About this task:
Find the lines in the records below that contain "header", and report each of them.

⁂

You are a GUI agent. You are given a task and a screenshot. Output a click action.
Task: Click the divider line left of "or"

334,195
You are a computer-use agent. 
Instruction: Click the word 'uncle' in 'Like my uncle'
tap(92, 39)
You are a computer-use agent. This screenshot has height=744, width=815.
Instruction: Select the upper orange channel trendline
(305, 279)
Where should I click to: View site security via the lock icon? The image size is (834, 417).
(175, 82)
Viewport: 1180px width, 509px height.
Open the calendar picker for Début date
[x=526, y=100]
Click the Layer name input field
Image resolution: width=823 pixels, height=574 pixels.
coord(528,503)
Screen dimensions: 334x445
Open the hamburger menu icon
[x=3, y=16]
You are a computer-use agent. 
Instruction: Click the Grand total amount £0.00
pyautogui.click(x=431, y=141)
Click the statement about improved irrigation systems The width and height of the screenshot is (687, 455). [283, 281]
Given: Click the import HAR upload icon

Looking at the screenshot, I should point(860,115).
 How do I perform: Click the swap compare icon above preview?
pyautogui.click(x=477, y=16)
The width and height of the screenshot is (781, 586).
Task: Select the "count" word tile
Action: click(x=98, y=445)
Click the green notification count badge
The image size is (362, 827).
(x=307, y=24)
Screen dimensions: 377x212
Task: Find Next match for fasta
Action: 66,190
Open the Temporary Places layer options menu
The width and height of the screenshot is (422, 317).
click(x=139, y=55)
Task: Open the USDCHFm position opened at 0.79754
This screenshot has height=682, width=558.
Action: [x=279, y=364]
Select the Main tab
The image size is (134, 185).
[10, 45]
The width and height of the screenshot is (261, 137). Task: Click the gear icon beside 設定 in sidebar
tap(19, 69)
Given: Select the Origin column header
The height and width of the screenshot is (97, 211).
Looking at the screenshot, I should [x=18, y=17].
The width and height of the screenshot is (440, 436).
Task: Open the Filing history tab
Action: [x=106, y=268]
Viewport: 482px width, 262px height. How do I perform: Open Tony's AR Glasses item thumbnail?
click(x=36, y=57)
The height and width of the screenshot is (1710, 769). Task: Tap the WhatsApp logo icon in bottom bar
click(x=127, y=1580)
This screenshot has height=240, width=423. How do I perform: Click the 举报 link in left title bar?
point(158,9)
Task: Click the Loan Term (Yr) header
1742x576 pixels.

⁂

Task result:
Given: Select the Origin column header
Task: Click the Loan Term (Yr) header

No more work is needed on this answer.